Ron Stone is an American personal manager, and musician's advocate.  Stone is outspoken on Internet piracy and has worked to influence legislation on the issues of digital music, file sharing, and musician's intellectual property distribution rights.

Biography

Early years
After moving from The Bronx to Los Angeles, Stone (born Ronald Goldstein) opened the hippie clothing store "The Great Linoleum Clothing Experiment" in 1967, doors down from The Troubadour. Stone began his career during music’s ‘golden age’ in 1968 at Geffen and Roberts Management alongside industry names such as David Geffen, Stone's childhood friend Elliot Roberts, and Irving Azoff where Stone helped to manage the careers of Neil Young, Joni Mitchell, The Eagles, Crosby, Stills, Nash and Young, Bob Dylan, The Band, Devo and America and Tom Cochrane.

Career
Stone went on to form Gold Mountain Entertainment with Danny Goldberg and Burt Stein. They signed Bonnie Raitt and Belinda Carlisle, managing the careers of these artists, who then experienced a multi-platinum career resurgence. Later, with John Silva as a partner, Gold Mountain guided the careers of Nirvana, Beastie Boys, Beck, Rickie Lee Jones, Foo Fighters, Sonic Youth, Tracy Chapman, Ziggy Marley, The Baha Men, Joss Stone, and many others.

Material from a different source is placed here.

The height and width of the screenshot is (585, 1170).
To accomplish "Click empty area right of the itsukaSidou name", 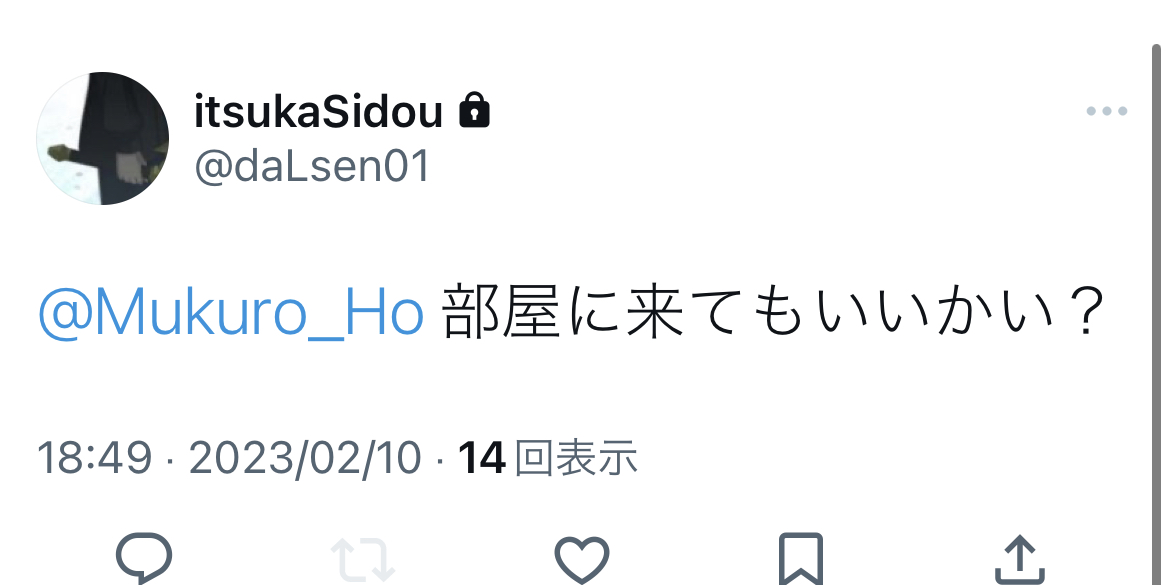I will click(783, 111).
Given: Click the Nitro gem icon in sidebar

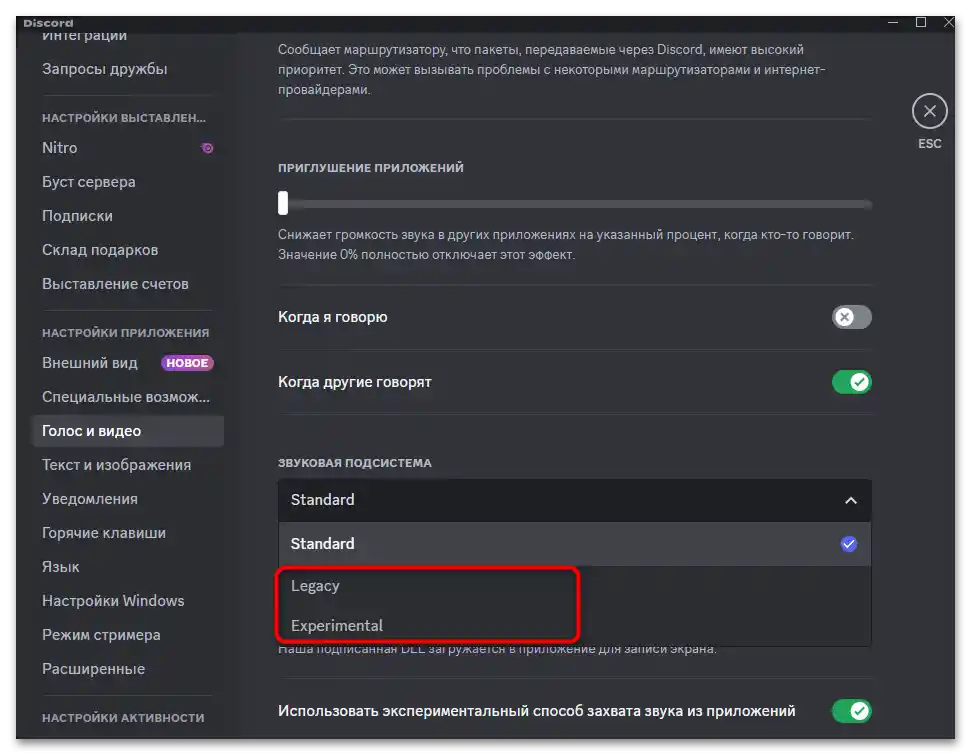Looking at the screenshot, I should click(207, 147).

Currently, Gold Mountain represents Ray Davies, Joan Osborne, Lynn Goldsmith, Fastball (with Peter Wark), and Sophie B. Hawkins. Gold Mountain’s Nashville office represents Ronnie Milsap, Todd Snider, and Hard Working Americans. Stone was also founder and president of Something Music record company in partnership with Tony Valenziano and Kevin Day from Rocket Science.

In partnership with Curb Musifilms, Ron Stone Productions produced the feature film "The Harvest." Stone founded and ran World Domination Records in partnership with Dave Allen (Gang of Four and Apple/Beats) for ten years. He also founded and ran Rock-it-comics for five years. Stone’s knowledge of the Internet and new technology led him to consult on digital and copyright issues with the RIAA.

Napster 
Stone leveraged his stature in the entertainment industry during the Internet boom to be a spokesman for the rights of artists whose intellectual property and content were distributed freely via peer-to-peer applications like Napster.

When commenting on how file sharing has devalued music, Stone commented: “Music for a generation has become disposable and it used to be a collectible.” Stone targeted Napster when he said “It is the single most insidious website I’ve ever seen…it’s like a burglar’s tool”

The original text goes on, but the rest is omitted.